## Description of the task
Which lines below include "screenshot"? Copy them all.

## Dataset extract
● ● ● ● ● ● ●

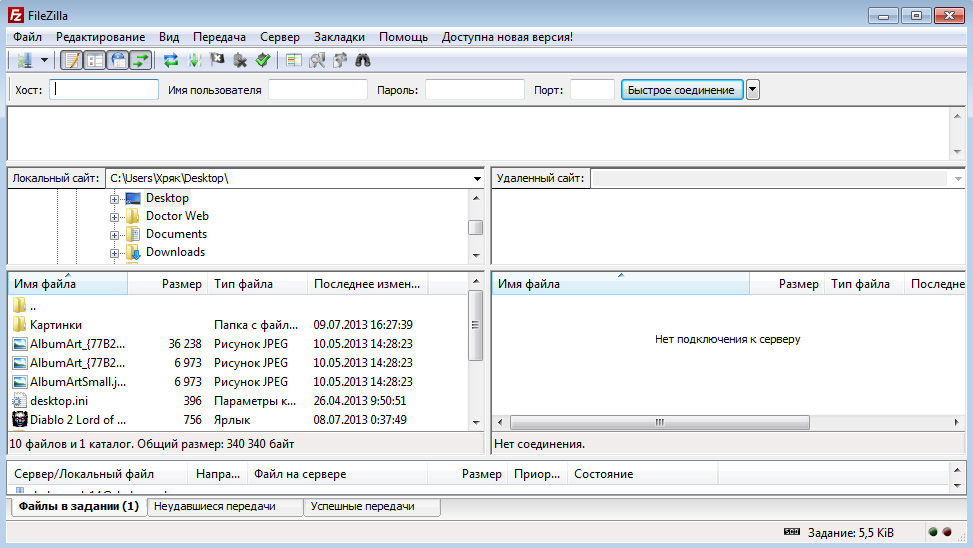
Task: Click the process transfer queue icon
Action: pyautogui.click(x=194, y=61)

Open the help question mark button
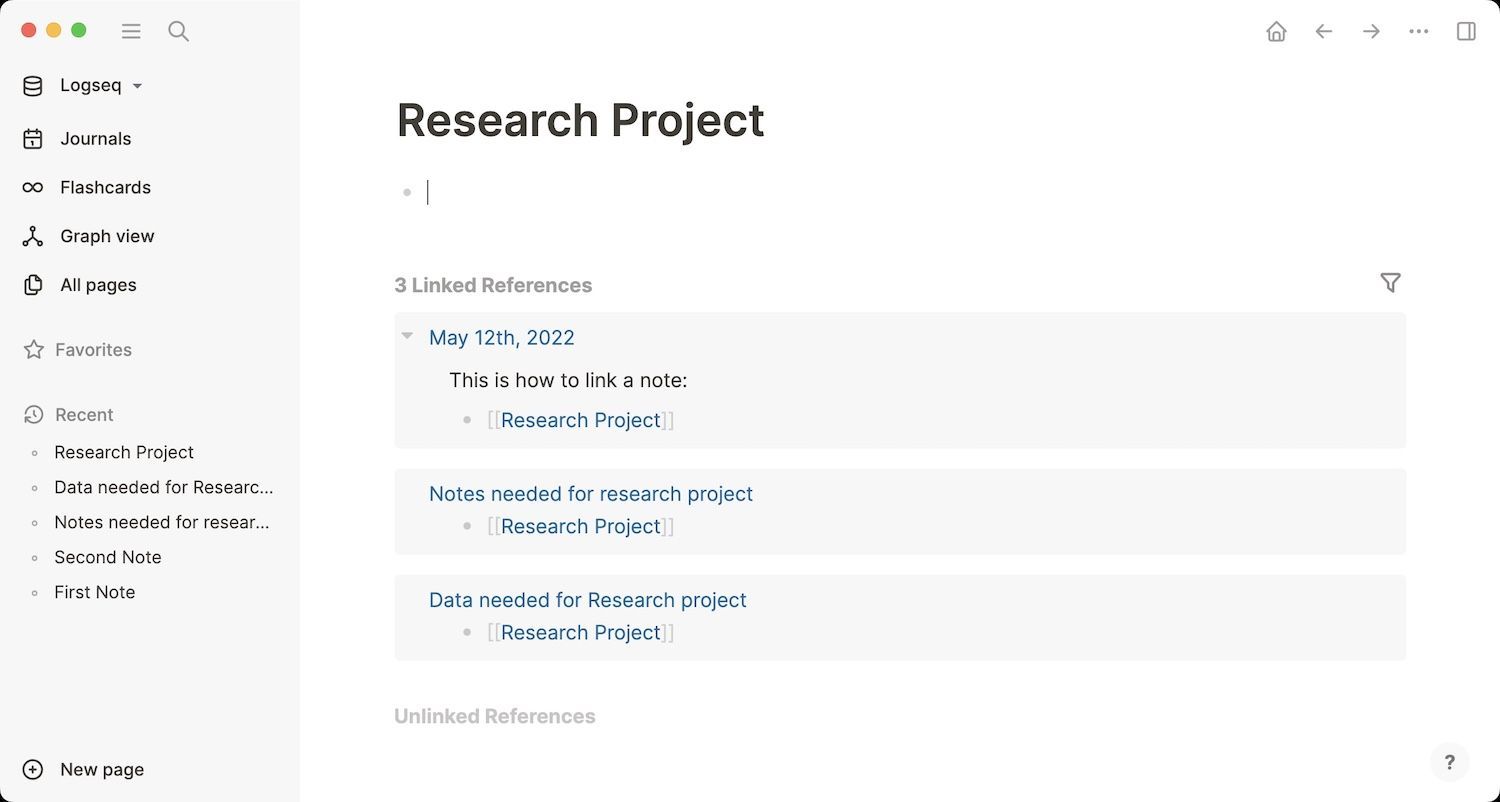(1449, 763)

● ● ● ● ● ● ●

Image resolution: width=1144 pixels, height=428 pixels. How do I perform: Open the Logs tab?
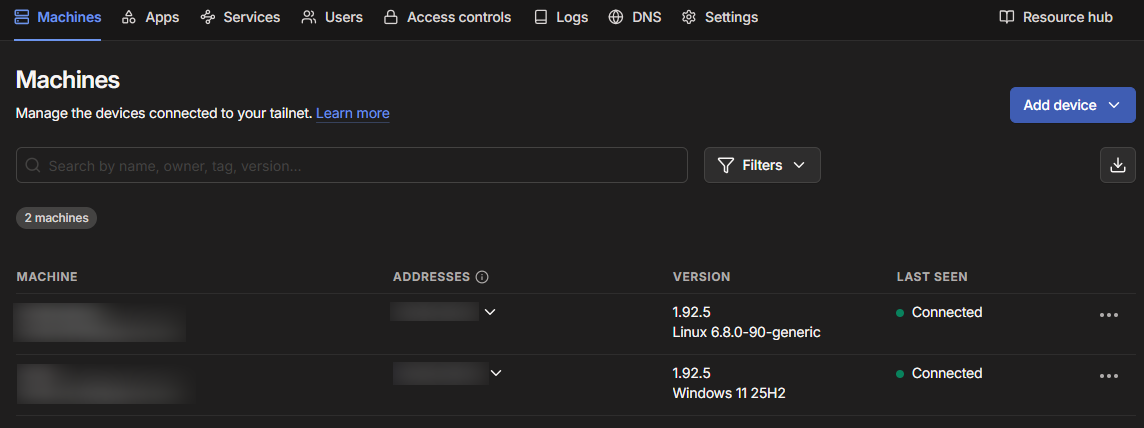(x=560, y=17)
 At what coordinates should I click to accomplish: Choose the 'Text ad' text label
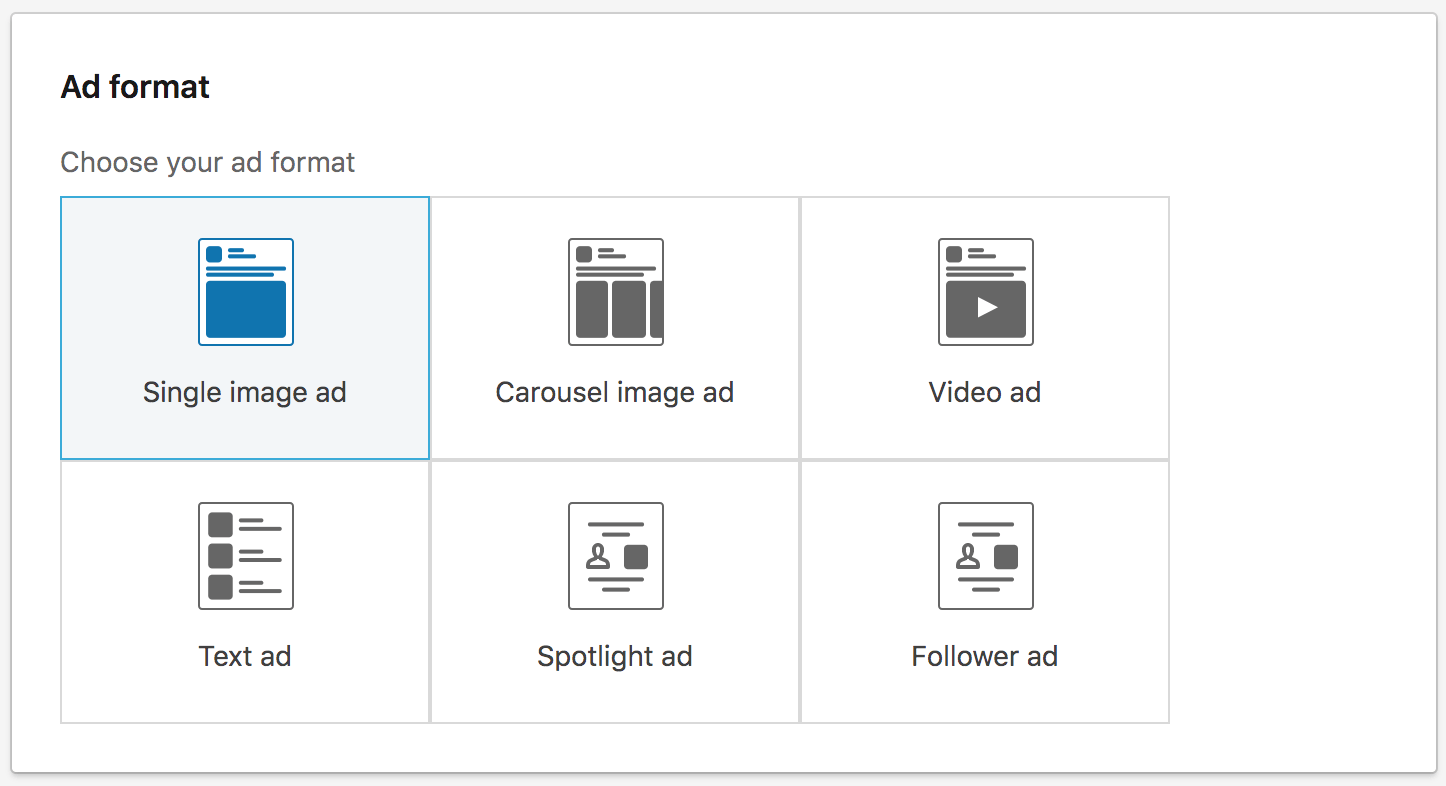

● ● ● ● ● ● ●

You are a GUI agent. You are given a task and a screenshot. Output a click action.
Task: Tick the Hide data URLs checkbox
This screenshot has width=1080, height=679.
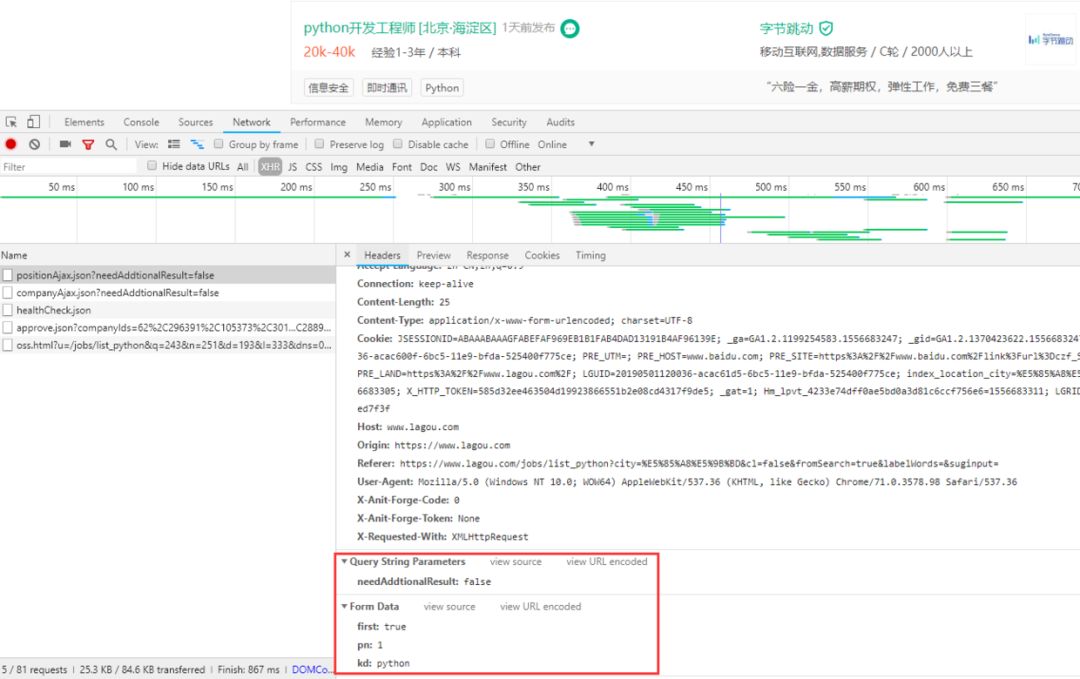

● ● ● ● ● ● ●

## Answer section
You are a GUI agent. You are given a task and a screenshot. Output a click action.
This screenshot has width=1080, height=679.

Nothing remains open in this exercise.